:: TEXTO PARA LEITURA ::
Duas crianças, um ator veterano e um helicóptero mortal: o pior acidente da história do cinema
Ignorando regras de segurança e os alertas de sua própria produção, John Landis viu três pessoas perderem a vida para fazer seu filme
Já passava das duas da madrugada quando o veterano ator Vic Morrow se preparava para gravar o clímax do filme Twilight Zone: The Movie (no Brasil, No Limite da Realidade). Junto a ele estavam as crianças Myca Dinh Lee, de sete anos, e Renee Shinn-Yi Chen, de seis. Na cena, perseguido por um helicóptero militar, Morrow deveria agarrar uma criança em cada braço e sair correndo através de um rio raso conforme o vilarejo queimava atrás deles, com explosões e efeitos visuais acontecendo em tempo real.
O filme, no mesmo estilo da série de TV que lhe deu origem, era composto de quatro curta-metragens independentes. No segmento estrelado por Morrow, ele interpretava um homem estadunidense preconceituoso que acidentalmente viajava no tempo e se via interrogado pelos nazistas na Segunda Guerra e perseguido pela Ku Klux Klan — uma metáfora do opressor se tornando o oprimido. Na parte final, ele estaria entre os vietnamitas no meio da Guerra do Vietnã, fugindo de uma vila bombardeada pelos EUA.
Além de toda a pirotecnia, havia um helicóptero em cena, colocado para voar baixo enquanto a fuga dos personagens ocorria. Mais cedo nesse dia, algumas pessoas da produção, incluindo Dorcey Wingo, o piloto do helicóptero (que tinha experiência real em missões de combate no Vietnã) expressaram preocupação com o uso de pirotecnia em conjunto com um helicóptero voando baixo. Mas os responsáveis não se abalaram.
:::
:: REGISTROS ::
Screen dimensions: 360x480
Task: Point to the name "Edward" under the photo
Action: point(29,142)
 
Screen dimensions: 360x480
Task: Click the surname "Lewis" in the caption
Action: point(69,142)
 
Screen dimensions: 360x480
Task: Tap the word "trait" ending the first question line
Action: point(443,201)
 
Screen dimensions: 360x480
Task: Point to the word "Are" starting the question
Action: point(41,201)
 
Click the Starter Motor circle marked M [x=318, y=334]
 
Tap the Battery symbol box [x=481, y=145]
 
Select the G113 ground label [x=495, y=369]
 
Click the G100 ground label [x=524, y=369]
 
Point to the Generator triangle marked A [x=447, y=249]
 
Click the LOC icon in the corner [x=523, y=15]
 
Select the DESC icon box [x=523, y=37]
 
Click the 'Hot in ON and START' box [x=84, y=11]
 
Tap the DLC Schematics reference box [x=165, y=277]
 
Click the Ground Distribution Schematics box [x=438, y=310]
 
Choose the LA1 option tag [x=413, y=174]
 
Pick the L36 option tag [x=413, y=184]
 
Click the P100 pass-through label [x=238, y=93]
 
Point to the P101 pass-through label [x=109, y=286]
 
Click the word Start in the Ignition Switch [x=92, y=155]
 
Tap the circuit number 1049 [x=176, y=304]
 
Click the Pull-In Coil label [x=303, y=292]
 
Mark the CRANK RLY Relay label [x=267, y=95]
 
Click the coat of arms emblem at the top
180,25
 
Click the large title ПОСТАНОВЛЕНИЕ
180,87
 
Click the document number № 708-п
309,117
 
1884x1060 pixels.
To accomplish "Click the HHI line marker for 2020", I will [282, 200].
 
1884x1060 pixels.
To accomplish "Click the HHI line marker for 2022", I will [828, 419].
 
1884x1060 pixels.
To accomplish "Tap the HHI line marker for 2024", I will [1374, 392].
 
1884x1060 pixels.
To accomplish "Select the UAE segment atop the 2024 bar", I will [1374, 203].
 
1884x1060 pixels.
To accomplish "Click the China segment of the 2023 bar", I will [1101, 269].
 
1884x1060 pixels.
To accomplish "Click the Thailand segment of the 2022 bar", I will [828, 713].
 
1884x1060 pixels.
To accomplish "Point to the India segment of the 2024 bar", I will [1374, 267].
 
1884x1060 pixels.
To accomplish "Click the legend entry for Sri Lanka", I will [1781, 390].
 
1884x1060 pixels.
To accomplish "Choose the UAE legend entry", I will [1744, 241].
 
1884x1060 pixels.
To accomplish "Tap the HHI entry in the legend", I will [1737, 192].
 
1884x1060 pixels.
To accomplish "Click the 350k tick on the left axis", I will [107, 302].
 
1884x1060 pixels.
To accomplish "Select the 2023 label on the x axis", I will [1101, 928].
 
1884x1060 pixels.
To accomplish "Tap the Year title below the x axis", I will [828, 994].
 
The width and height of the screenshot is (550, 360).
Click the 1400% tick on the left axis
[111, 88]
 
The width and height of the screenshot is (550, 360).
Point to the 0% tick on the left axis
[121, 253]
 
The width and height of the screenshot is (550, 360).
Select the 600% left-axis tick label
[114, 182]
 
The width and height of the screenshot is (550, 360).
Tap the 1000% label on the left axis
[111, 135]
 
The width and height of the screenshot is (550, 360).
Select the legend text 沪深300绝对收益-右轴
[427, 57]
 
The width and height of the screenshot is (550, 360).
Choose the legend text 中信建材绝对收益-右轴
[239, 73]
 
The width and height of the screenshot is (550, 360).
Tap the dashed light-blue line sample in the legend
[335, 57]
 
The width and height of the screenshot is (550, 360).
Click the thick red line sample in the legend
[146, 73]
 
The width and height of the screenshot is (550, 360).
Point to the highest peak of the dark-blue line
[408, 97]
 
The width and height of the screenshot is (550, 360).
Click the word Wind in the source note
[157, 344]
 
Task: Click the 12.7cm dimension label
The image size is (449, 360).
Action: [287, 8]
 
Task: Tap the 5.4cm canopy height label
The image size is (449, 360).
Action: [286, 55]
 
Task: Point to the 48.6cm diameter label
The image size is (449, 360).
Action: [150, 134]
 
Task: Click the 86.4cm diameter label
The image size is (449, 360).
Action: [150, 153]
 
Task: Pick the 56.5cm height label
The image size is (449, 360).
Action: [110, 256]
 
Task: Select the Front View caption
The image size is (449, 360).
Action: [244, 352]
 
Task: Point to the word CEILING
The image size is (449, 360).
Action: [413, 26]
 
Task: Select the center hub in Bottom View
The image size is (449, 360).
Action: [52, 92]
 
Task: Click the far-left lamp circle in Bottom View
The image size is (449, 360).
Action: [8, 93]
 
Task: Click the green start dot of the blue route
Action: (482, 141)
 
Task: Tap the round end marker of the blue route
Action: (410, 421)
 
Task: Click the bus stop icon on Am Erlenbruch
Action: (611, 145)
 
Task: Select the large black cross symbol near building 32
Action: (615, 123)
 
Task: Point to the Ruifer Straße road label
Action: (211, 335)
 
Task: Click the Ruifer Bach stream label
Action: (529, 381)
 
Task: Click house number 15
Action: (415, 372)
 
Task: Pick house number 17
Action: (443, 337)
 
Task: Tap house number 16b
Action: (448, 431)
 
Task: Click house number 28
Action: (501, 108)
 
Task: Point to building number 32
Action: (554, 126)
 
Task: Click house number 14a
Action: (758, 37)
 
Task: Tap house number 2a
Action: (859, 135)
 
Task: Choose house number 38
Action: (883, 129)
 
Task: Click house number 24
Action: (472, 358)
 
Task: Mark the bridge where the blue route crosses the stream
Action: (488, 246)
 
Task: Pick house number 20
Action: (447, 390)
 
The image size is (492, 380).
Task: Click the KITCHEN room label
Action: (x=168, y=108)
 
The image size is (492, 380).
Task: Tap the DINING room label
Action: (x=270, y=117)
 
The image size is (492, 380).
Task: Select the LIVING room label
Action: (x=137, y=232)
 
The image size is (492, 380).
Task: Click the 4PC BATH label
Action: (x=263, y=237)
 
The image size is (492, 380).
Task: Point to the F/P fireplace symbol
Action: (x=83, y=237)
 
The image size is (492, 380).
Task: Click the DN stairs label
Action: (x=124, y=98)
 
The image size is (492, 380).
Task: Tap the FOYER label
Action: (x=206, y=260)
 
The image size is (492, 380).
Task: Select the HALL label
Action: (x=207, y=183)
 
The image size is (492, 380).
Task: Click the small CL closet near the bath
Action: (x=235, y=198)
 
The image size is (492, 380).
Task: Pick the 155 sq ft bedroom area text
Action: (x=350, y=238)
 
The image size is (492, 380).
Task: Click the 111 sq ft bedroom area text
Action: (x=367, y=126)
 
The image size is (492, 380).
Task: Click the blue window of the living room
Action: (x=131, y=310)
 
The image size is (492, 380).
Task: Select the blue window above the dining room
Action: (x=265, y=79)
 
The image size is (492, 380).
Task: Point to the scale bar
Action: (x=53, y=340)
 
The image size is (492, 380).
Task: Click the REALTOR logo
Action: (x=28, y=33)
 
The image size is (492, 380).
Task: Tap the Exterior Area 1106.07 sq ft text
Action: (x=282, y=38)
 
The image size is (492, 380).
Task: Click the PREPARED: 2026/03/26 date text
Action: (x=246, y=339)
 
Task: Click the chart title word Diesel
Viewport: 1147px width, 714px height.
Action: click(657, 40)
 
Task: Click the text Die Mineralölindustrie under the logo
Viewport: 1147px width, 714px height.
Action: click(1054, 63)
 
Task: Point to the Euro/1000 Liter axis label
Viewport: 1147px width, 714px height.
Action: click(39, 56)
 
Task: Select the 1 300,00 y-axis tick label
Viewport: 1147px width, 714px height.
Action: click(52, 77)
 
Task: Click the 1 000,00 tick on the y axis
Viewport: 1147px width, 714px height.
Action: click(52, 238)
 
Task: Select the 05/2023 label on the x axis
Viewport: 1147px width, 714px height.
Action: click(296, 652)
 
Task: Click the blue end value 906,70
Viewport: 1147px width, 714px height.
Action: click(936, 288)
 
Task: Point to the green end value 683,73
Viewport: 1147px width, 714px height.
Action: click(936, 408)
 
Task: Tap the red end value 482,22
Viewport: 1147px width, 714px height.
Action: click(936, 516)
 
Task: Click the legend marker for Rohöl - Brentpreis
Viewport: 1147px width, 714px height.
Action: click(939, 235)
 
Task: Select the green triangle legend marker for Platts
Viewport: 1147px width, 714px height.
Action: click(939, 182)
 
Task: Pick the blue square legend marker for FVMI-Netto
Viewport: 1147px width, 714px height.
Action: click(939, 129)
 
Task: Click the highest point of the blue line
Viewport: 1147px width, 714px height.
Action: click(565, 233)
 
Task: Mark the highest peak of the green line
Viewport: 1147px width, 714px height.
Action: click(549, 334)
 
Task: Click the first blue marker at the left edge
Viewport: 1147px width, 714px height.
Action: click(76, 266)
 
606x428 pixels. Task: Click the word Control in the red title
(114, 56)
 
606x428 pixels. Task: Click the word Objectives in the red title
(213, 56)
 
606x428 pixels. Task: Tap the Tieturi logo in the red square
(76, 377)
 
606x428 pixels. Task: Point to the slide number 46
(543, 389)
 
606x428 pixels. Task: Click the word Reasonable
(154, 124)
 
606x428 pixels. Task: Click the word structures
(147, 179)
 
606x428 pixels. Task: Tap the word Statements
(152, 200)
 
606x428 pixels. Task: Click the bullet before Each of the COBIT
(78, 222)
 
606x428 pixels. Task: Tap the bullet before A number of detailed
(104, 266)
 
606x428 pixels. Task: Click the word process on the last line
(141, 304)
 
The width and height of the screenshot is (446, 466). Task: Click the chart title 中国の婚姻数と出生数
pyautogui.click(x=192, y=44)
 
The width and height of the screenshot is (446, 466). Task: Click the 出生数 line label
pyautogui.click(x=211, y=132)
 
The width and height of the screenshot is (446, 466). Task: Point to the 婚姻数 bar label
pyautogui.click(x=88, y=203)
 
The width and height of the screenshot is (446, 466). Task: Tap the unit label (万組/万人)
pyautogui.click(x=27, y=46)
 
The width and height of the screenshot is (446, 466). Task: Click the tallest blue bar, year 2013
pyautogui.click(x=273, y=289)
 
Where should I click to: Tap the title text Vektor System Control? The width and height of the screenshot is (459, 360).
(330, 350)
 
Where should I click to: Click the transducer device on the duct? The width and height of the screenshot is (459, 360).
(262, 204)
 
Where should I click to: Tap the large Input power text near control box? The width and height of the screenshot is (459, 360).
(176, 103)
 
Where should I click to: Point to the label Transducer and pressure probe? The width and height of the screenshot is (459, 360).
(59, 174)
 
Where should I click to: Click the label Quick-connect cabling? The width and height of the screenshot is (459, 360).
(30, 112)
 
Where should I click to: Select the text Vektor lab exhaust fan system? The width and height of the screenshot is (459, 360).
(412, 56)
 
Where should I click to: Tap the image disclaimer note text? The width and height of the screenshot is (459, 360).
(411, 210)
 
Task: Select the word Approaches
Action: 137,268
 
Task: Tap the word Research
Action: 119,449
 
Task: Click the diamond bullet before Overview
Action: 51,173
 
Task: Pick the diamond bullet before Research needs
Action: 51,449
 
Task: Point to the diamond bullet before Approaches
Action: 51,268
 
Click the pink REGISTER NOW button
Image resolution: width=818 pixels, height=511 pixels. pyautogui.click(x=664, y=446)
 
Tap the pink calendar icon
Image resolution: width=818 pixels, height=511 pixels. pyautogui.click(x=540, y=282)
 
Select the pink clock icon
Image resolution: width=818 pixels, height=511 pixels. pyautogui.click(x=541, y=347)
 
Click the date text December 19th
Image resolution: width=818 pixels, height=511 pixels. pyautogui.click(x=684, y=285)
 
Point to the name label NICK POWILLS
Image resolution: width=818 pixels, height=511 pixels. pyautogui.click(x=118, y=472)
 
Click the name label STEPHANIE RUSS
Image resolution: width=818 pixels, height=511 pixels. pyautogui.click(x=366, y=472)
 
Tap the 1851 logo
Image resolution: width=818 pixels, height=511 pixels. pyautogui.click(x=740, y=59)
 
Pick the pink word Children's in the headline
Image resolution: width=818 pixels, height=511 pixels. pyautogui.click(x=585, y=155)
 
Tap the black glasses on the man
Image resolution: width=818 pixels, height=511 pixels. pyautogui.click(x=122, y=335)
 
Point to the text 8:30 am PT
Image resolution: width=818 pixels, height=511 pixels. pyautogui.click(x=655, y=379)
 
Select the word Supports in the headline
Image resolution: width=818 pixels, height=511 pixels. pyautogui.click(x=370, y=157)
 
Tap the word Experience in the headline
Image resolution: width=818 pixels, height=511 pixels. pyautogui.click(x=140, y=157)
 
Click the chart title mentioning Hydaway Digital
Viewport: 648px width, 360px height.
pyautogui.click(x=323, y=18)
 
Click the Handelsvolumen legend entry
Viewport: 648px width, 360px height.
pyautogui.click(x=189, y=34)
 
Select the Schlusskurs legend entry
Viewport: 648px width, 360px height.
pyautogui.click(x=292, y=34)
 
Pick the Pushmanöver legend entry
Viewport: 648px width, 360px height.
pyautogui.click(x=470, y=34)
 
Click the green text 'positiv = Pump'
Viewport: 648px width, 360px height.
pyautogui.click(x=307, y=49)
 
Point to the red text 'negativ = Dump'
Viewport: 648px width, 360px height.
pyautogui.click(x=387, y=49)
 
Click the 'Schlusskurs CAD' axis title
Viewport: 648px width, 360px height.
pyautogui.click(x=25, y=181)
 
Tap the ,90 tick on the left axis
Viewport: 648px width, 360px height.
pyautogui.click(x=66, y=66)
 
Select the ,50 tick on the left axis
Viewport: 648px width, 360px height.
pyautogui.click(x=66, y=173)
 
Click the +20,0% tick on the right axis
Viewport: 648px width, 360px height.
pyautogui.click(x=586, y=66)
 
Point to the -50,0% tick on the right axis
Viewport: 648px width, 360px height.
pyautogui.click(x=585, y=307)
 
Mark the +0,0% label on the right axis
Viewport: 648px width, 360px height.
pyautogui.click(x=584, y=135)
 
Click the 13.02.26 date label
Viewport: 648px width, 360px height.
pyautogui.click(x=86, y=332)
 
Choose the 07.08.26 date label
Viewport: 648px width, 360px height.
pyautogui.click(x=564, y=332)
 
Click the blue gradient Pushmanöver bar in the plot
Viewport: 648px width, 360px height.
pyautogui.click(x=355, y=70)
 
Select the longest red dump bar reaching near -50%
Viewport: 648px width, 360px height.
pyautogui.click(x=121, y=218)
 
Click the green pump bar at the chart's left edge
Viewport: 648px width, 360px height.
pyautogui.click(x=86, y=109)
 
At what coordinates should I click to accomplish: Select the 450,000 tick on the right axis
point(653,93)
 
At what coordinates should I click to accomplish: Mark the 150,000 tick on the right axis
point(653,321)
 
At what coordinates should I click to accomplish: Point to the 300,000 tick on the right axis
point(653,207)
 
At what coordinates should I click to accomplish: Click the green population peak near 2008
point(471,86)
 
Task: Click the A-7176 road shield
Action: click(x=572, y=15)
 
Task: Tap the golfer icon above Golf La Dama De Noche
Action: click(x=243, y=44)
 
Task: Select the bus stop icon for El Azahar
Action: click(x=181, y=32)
:::
• OBJETIVO 1:
Traduza para o inglês a seguinte frase do texto sobre o acidente nas filmagens de No Limite da Realidade: "O filme, no mesmo estilo da série de TV que lhe deu origem, era composto de quatro curta-metragens independentes."
• OBJETIVO 2:
Dê a continuação do texto sobre o acidente nas filmagens de No Limite da Realidade, começando logo após a última frase apresentada.
Os registros não serão necessários aqui.

• RESPOSTA 1:
The film, in the same style as the TV series that gave rise to it, was made up of four independent short films.

• RESPOSTA 2:
Inclusive, quando a equipe rodou uma cena anterior, uma explosão preparada na água ocorreu muito próxima de Chen, fazendo-a lacrimejar. Isso levou seu pai a perguntar a um dos produtores, George Folsey Jr., se a sequência do helicóptero colocaria sua filha em perigo. “Não, não é perigoso”, respondeu ele. “Apenas um barulho alto”.
Os alertas também não importunaram John Landis, o diretor desse segmento do filme, famoso por comédias como The Blues Brothers (Os Irmãos Cara de Pau) e Coming to America (Um Príncipe em Nova York). Ele gritou “ação” e Morrow fez como o ensaiado: pegou as duas crianças nos braços e saiu correndo em meio ao caos. Mal sabia ele que esses seriam os últimos momentos de sua vida.
Uma das explosões atingiu a cauda do helicóptero, comprometendo os dois rotores e fazendo o piloto perder o controle. De dentro da aeronave, Wingo não podia fazer nada enquanto seu helicóptero girava desgovernado.
Em pânico, Morrow lançou Renee Chen na água. Ele estava tentando pegá-la de volta quando a aeronave caiu sobre os três atores. Renee foi esmagada por um dos esquis do helicóptero, enquanto Myca e Morrow foram decapitados pelas hélices principais ainda girando. Todos os três atores morreram instantaneamente.
Landis ordenou que as câmeras parassem de filmar e disse a toda a equipe para abandonar o que estavam fazendo e ir para casa imediatamente. Era o pior acidente da história do cinema — e o início de um dos piores traumas de Hollywood.
A investigação
Houve uma série de investigações sobre o caso, as quais levantaram evidências mostrando que a produção do filme tinha diversas irregularidades. As normas da legislação trabalhista infantil proibiam que crianças trabalhassem tão tarde; além disso, faltava um profissional no set para observar as condições de trabalho — não seria admissível que crianças estivessem tão próximas de explosões ou de um helicóptero.
Descobriu-se que, para contornar as regras, Landis e um dos produtores, George Folsey Jr., deram um jeitinho: escalaram crianças que eram filhos de conhecidos, omitiram seus nomes da documentação oficial da produção e as pagaram em dinheiro vivo. Uma secretária de produção recordou que Landis brincou sobre o esquema, dizendo: “Vamos todos para a cadeia!”.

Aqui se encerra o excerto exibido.